The only operation after the blow out that I might question was the decision to keep pumping water into the rig. I wonder whether it might have been better to let it float, assuming it didn’t sink due to a hole in a pontoon, and let the oil burn. But with the rig's engines and thrusters dead, the only thing holding it in position was the riser, so the potential for it to further damage the BOP probably played into that decision. It is always easy to "Monday morning quarterback," especially if a person doesn’t understand the technical or operational problems. Fortunately, some of the best and most experienced people in the world are working this problem.
BP has stated they will pay for the cleanup and environmental damage (as required by law), and will pay any legitimate claims for economic damage. This is a reasonable requirement. During the Exxon Valdez disaster, we saw numerous outlandish claims from “fishermen” who couldn’t tell you the difference between the bow and the stern and “landowners” and “tourist industry people” who had never been to Alaska until after the spill.
There is a lot of press about a $75 million cap on BP’s liability. This has been taken out of context, as it does not apply to the cleanup or environmental damage--there BP’s liability is unlimited. The $75 million is in reference to economic damage, and BP has stated they will not hide behind that limit. Time will tell, but for now I am taking them at their word.
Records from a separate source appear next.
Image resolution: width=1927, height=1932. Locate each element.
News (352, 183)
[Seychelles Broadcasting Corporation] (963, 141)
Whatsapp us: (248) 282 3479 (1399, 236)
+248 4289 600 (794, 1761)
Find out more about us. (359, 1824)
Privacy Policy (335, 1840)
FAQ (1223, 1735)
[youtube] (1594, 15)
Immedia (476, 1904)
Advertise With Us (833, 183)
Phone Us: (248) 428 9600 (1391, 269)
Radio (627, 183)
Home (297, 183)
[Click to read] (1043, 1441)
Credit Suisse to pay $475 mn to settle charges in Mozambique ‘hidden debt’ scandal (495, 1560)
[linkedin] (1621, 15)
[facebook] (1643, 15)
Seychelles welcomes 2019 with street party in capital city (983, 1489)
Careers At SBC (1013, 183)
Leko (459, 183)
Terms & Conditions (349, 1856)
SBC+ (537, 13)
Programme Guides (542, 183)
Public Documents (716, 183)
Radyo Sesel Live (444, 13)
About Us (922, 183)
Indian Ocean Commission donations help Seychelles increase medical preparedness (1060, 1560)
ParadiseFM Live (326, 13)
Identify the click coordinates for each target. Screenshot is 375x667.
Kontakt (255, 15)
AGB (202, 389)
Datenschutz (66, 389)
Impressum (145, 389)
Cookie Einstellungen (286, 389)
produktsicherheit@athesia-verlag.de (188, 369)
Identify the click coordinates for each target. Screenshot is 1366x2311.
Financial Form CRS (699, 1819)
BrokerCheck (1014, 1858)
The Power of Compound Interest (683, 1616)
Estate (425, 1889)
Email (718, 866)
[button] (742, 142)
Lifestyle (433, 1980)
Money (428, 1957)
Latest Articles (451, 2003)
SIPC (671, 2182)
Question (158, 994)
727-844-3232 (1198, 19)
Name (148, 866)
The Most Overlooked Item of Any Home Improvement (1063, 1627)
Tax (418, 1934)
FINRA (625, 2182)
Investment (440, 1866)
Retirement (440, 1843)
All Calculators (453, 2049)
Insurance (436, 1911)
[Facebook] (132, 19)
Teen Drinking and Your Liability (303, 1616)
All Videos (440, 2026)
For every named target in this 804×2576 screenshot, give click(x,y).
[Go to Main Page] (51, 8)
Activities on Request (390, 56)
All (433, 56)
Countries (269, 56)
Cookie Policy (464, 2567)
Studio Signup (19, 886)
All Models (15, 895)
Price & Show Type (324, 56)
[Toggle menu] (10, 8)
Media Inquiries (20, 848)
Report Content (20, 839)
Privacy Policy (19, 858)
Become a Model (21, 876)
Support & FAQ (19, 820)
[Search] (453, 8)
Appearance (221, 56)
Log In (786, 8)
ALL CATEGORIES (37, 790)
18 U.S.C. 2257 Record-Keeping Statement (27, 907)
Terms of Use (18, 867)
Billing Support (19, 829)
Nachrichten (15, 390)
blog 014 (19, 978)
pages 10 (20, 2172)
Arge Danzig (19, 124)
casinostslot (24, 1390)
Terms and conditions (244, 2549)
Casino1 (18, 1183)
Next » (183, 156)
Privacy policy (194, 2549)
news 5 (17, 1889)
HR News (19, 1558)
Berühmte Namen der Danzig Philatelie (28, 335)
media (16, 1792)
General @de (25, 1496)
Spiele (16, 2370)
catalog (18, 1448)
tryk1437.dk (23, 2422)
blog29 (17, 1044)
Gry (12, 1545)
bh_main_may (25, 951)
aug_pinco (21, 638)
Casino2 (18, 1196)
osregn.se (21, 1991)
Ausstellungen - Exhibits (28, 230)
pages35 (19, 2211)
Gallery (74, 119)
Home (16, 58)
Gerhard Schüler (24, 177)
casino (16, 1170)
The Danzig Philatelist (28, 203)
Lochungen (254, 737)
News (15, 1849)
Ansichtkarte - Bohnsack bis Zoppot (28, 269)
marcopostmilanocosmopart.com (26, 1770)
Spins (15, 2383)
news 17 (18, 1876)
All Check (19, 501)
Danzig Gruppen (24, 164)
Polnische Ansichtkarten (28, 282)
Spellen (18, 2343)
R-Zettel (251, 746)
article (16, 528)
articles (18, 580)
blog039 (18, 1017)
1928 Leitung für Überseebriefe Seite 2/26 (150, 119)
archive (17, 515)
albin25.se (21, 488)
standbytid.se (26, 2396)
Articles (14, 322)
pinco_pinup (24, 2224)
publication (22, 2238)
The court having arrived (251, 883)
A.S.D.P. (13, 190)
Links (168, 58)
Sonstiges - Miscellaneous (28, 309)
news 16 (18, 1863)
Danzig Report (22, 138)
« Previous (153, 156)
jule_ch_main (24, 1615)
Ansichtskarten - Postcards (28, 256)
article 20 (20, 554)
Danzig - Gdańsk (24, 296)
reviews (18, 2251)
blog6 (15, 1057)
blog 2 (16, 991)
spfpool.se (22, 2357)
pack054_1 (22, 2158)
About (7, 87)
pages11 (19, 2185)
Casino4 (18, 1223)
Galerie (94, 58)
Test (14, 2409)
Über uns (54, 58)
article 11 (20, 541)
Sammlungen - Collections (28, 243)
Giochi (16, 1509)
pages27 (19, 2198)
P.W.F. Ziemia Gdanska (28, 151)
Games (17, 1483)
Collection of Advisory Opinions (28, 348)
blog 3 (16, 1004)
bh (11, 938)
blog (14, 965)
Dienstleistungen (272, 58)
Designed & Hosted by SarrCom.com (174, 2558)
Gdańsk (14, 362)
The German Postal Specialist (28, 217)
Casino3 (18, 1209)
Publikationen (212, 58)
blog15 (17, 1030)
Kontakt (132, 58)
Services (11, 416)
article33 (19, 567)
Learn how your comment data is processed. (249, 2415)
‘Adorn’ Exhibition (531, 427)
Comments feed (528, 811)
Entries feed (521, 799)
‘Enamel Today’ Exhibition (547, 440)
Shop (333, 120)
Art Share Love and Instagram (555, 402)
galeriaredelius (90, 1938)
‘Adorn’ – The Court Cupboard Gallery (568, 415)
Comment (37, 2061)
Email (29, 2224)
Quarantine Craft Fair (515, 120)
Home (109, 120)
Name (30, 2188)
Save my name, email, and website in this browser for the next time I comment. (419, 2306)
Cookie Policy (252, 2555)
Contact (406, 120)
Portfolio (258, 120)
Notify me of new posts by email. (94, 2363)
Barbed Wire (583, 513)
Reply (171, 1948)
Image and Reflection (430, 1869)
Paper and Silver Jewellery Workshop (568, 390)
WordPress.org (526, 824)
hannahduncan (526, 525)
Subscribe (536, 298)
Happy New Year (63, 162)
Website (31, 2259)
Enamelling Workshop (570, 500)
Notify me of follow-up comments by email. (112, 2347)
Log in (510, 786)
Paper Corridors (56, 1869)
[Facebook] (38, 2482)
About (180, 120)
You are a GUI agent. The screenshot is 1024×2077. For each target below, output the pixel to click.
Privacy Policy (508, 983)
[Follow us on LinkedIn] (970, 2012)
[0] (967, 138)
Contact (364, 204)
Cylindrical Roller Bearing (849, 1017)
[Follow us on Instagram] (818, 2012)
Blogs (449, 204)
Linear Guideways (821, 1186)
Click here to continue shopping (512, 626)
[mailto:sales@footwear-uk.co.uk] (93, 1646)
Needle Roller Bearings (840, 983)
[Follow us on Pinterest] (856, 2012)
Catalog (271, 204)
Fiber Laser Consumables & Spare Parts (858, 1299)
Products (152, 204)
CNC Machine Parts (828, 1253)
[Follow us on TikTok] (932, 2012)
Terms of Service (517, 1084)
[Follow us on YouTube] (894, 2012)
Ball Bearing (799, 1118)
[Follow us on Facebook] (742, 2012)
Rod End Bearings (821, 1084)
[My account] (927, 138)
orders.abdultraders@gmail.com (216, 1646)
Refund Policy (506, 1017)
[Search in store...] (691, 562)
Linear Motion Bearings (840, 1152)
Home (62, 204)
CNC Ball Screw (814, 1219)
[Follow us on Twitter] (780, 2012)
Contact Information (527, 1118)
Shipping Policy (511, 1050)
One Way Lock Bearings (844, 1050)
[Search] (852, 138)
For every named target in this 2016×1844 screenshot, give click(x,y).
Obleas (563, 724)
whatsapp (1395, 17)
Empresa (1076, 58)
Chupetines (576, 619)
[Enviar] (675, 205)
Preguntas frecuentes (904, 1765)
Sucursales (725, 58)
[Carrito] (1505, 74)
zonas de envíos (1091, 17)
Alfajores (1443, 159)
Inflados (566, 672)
I’m sure this will require some effort on the part of people filing claims. For instance, if you are a charter boat owner or fisherman, I expect BP will require you to submit business records proving you are really in that business, and substantiate the amount of business you had before and after the event. It is fair and reasonable for BP to protect themselves from scams, just as it is fair and reasonable that those who have been economically damaged by this event be given realistic compensation.
I have a much greater problem understanding why the 200+ lawyers currently meeting to decide how to split up the pie should be entitled to the hundreds of millions of dollars in fees they will eventually receive.
We are lucky that this happened to one of the very few companies in the world that has the financial resources to pay the billions of dollars this will cost. This spill is in some ways similar to the Exxon Valdez spill, where Exxon, despite their overwhelming arrogance, did pay all the costs of the cleanup, even while they fought paying many of the economic damage claims I considered valid and tried to avoid all of the punitive damages.
If either spill had happened to a foreign tanker firm or an independent oil company, the taxpayers would have ended up paying for the entire cleanup bill. The people economically affected would have been out of luck, and the companies involved would have already declared bankruptcy.